My best to all! Gayle

3Mana
Posts: 829
Joined: Aug 2010

Gayle,
That's a good idea. I wish I could go away and come home to new decorations. Maybe it would be easier to accept. But if I have to do it, I just don't think I can. I'll remember the time when I came home and Tom was putting the lights on the tree. Our house faces the south and the sun was bright that day so it was hot in the living room and there he was just in his jeans and no shirt!!! Made me laugh. We have so many memories that are so good and I can't
wait till this year is overwith. It's not fair that we have to go through this. Don't know how many years you were married but we were married for 46 years and had known each other since we were in 1st grade.
Well, I am just so thankful for this site cause I've gotten alot of comfort from talking to everyone. Even though I have so many friends, all of you on this site either are or have gone through the same thing so you understand. Take care! "Carole"

Beckymarie
Posts: 358
Joined: Aug 2009

This discussion board has been helpful. No one can really know how hard this is unless they have gone or are going through it. My husband I dated 4 yrs and were married for 32. I thought we would have another 20 yrs at least....who knew. We cannot hurt like this forever...right?

faithlee
Posts: 9
Joined: Sep 2010

So glad to hear that my feelings this holiday season is normal. It has been six months but it seems the grief is getting worse. I'm hoping it is just the holidays, although I keep hearing that the second year is just as bad. I agree with the thought of going to sleep and not waking up until January 2nd! It is so hard to see Christmas decorations and hear Christmas carols. i can't even make it through a church service without breaking down in tears. Last year was difficult because we knew in our hearts that it would be our last Christmas, but didn't want to give up hope.
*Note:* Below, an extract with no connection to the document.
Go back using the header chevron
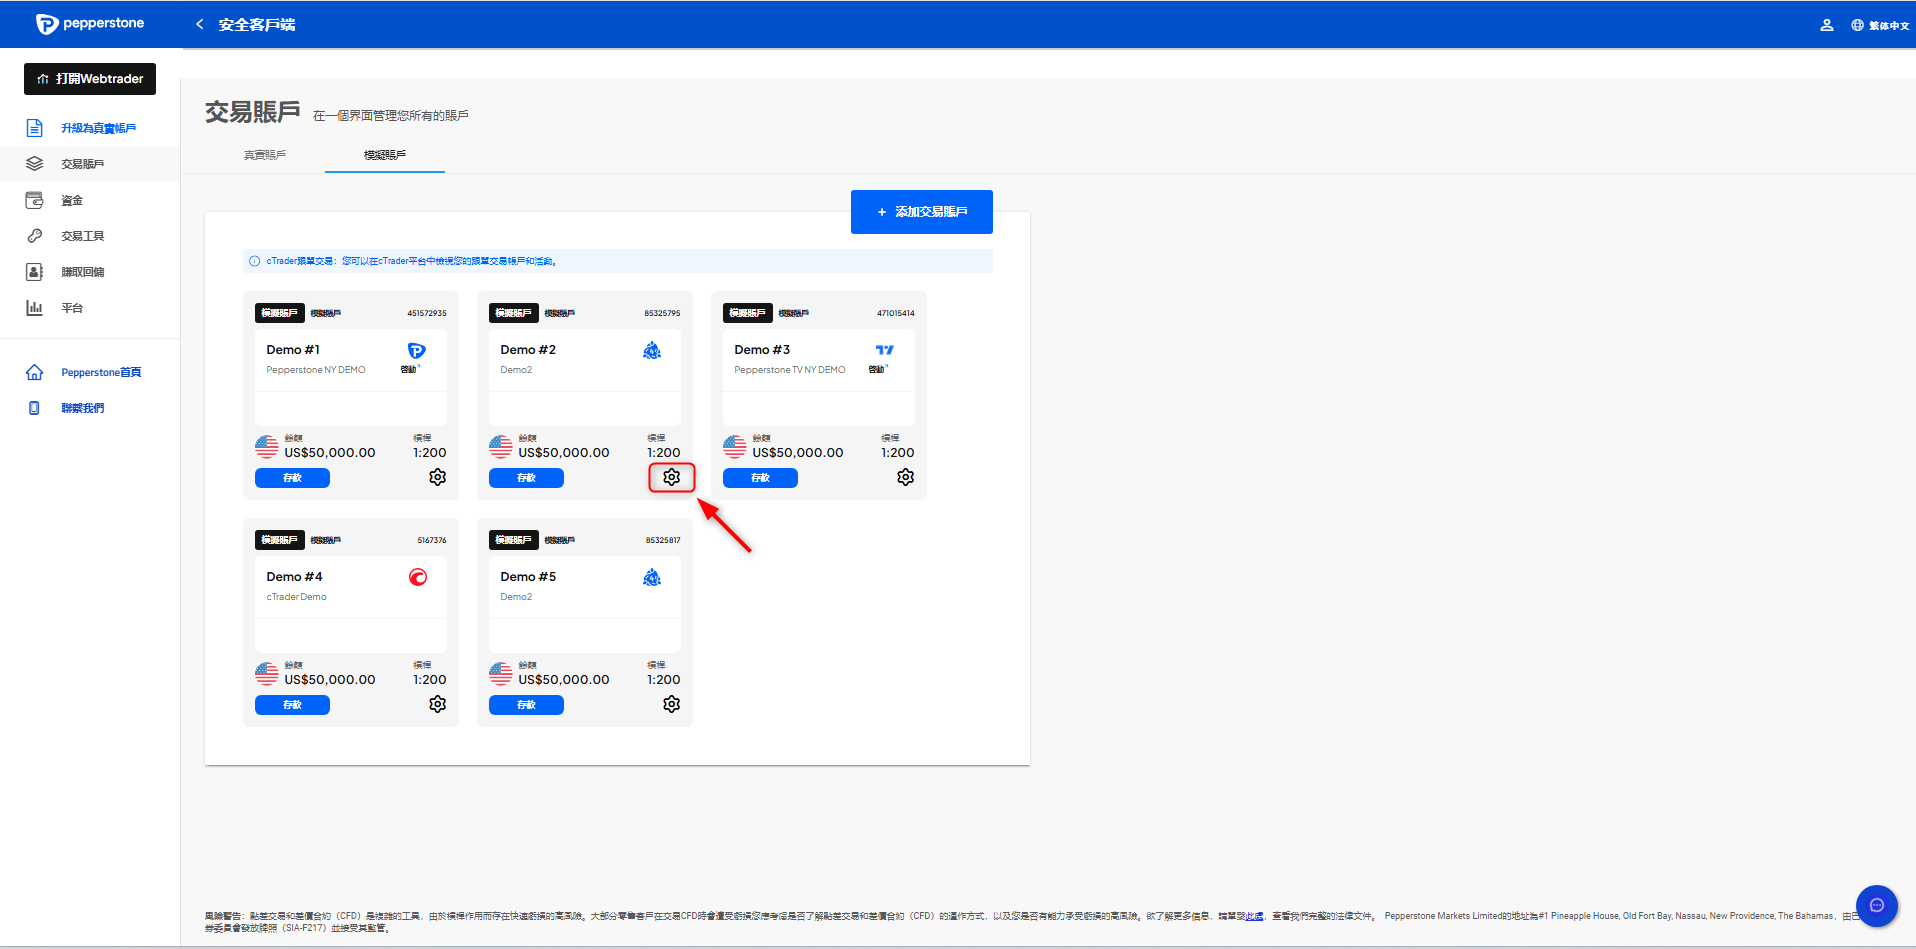This screenshot has width=1916, height=949. pos(200,24)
There are so many things I wish we would have done differently but at the moment you are just trying to keep things as normal as possible and not give up hope. At the moment I am thankful to have this discussion board, especially this time of year.

grandmafay's picture
grandmafay
Posts: 1611
Joined: Aug 2009

Things do get a little easier as time goes by. This is my second Christmas without Doug. I think I went through last year in somewhat of a fog. I am not decorating this year again because I won't be home. My older son and family have invited me to go to Europe with them. I am looking forward to that. He has two teenage daughters and I have actually traveled with the granddaughters quite a bit. We took them on several vacations with us before Doug passed away. It will be good to spend time with family away from home. I agree that one of the hardest things is coming home to an empty house. I'm not sure I will ever get used to that. Take care everyone. Be kind to yourselves. Fay

missyoumom2010
Posts: 5
Joined: Dec 2010

Wow I wanted to do the same thing I wanted to stay home for thanksgiving too I was forced to get out. Seeing how I just lost my mom and had homegoing on the Nov 20th. However it was soooooooo emotional and hard. I can't even begin to comment on Christmas, and for some reason it's torture I never heard so much christmas music and stuff, I change the station and channel. May god contunie to give you comfort.